Marszałek senior przyszedł na świat w Sawicach-Dworze, wsi pod Sokołowem Podlaskim, liczącej niespełna sześćdziesiąt dusz. Zasiedziali mieszkańcy Podlasia, pochodzący ze szlachty zagrodowej, często noszą nazwiska nawiązujące do nazw rodzinnych miejscowości.

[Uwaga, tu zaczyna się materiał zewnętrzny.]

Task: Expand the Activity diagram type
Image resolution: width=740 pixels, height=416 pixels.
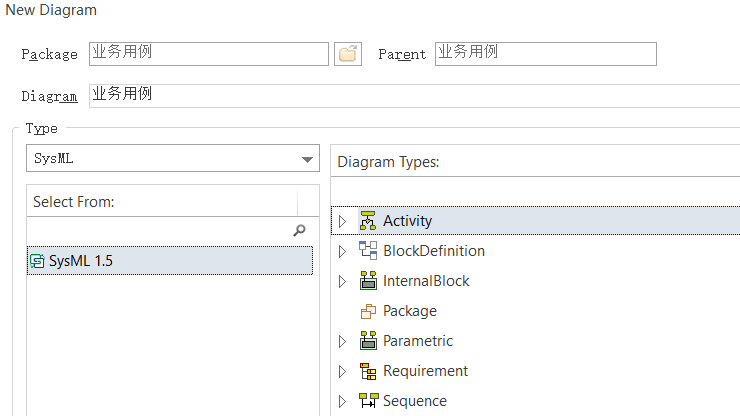Action: 343,221
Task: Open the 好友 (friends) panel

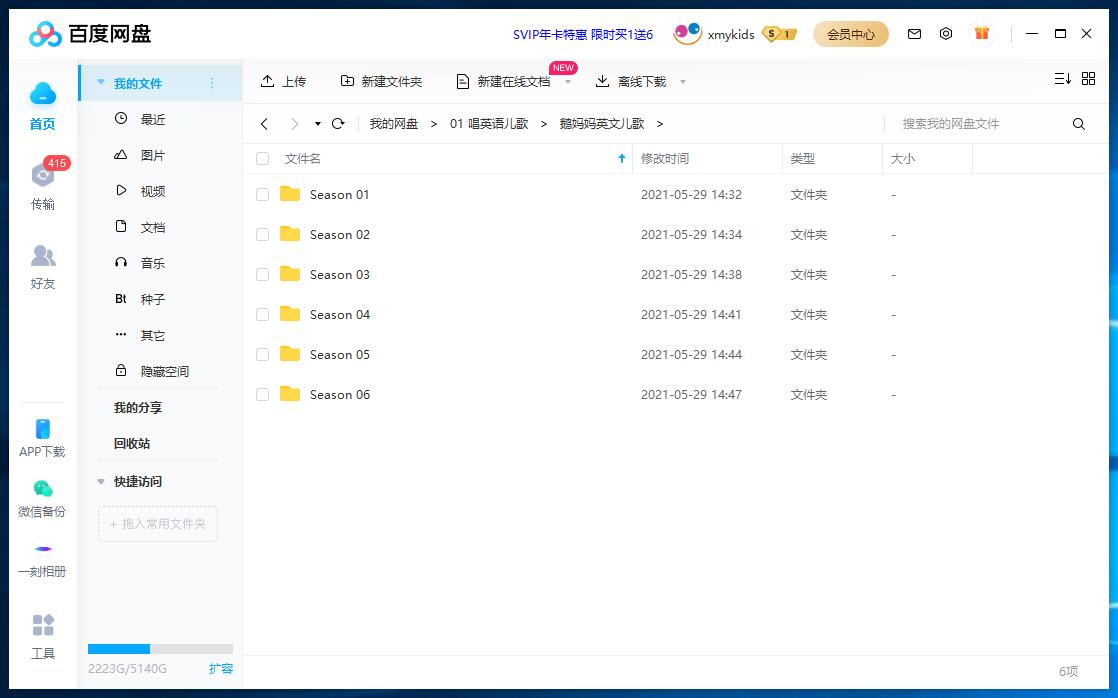Action: tap(42, 264)
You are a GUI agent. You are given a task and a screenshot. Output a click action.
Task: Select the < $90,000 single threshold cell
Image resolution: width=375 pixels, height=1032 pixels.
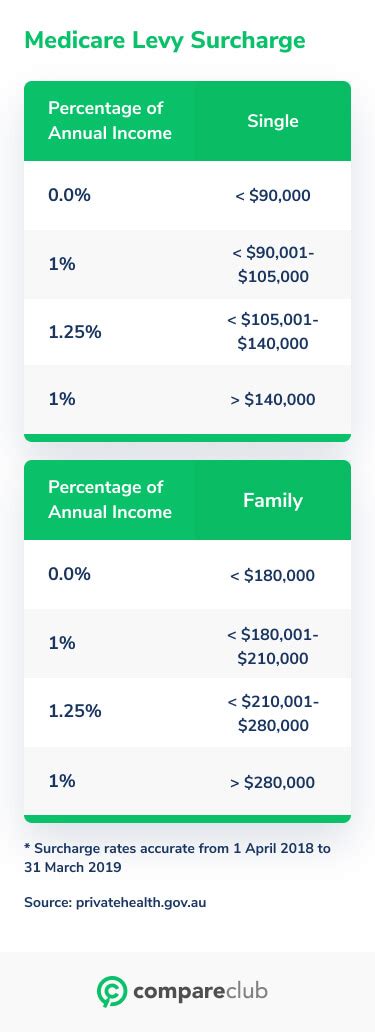coord(273,196)
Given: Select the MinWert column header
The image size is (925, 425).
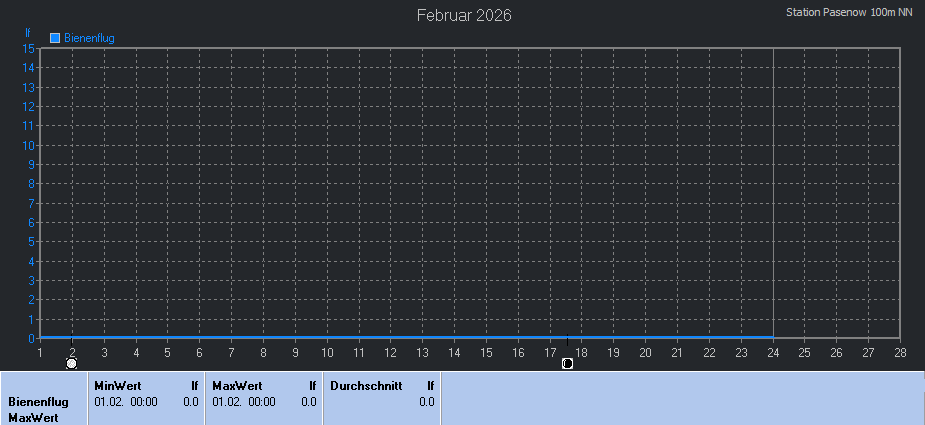Looking at the screenshot, I should (117, 385).
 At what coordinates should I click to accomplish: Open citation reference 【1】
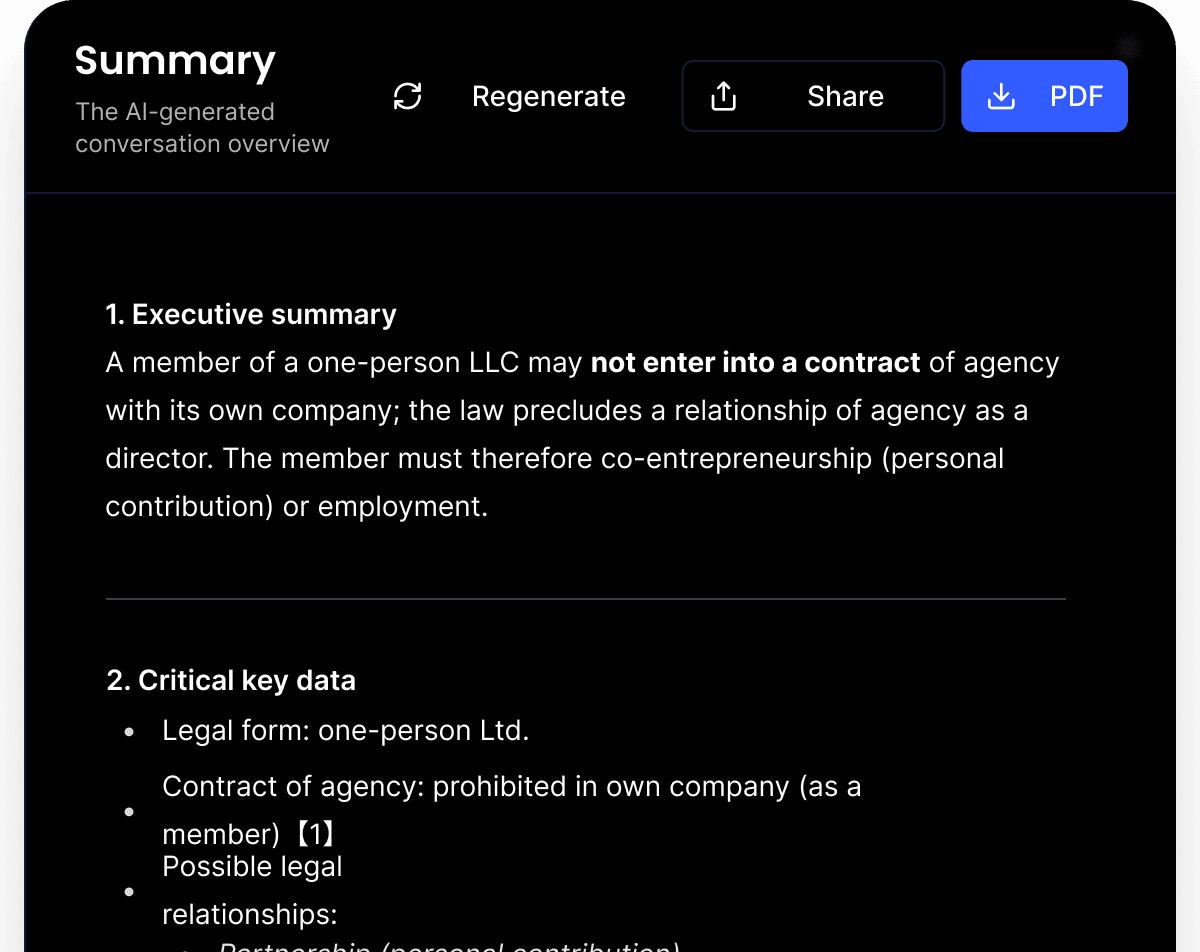(315, 834)
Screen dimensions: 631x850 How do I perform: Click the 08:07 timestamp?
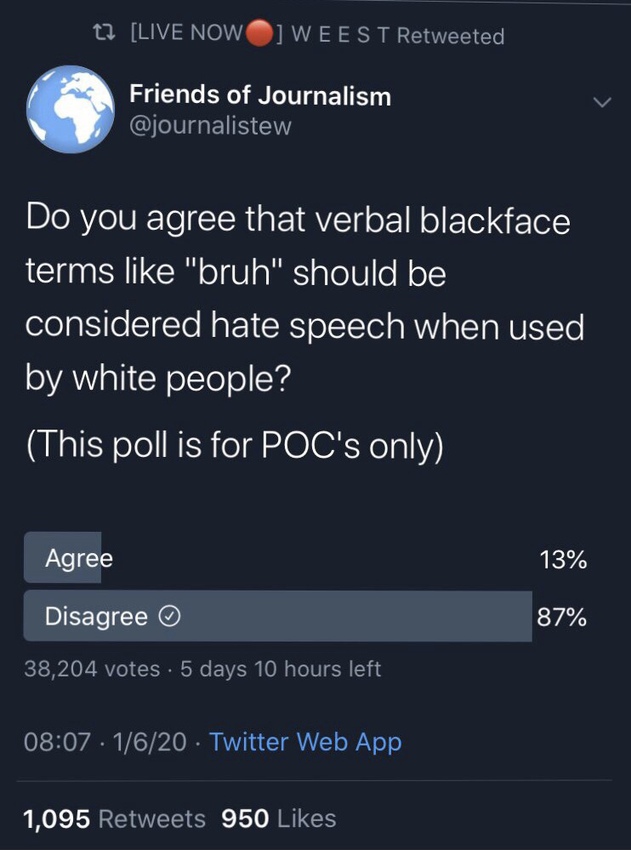(57, 742)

W pobliskich Repkach Marek Sawicki był wójtem w latach 90.
Do Zjednoczonego Stronnictwa Ludowego zapisał się w 1988 r. jako trzydziestolatek, u schyłku poprzedniego ustroju a tym samym i funkcjonowania chłopskiej partii pod tą marką, już w 1990 r. nastąpił powrót do historycznej nazwy PSL. 
Zanim zaczął żyć z polityki, Marek Sawicki pracował jako asystent na uczelni w Siedlcach, inspektor w cukrowni i nauczyciel w zespole szkół rolniczych.  
 
Jego sposób uprawiania polityki jest znany. Raczej tonuje napięcia niż je podsyca. Działa dyskretnie. I skutecznie.
Wtajemniczeni potwierdzają, że nie tylko miał wielki wpływ na wybór obecnego prezesa Polskiego Stronnictwa Ludowego, ale… sam mógł nim zostać, gdyby tylko chciał. Władysław Kosiniak-Kamysz z pewnością o tym pamięta.
To zresztą cały styl Sawickiego: woli być “kingmakerem”, wskazującym innych, niż przywódcą. Od lat przy każdej zmianie władzy w macierzystym stronnictwie odgrywa zasadniczą jeśli nie rozstrzygającą rolę. Kiedy chce się coś z PSL załatwić, idzie się do Marka Sawickiego. Ale teraz nie jest typowany na żadne stanowisko rządowe ani parlamentarne.
 
Dla dziennikarzy pozostaje uprzejmy ale też doskonale panuje nad rozmową. Co więcej, potrafi zadzwonić na telefon komórkowy autora dotyczącego go artykułu, zastrzec, że nie domaga się żadnego sprostowania, ale chce wytłumaczyć, jak naprawdę było. Druga strona docenia takie zachowania polityków.
 

Musi też mieć mocną głowę, bo nocne rozmowy ludowców z ich ówczesnym koalicjantem, postkomunistami, były obficie zakrapiane, a gdy Sawicki z nich wychodził, składał zdania do rzeczy i dykcję miał świetną, chociaż chuch jak z gorzelni. 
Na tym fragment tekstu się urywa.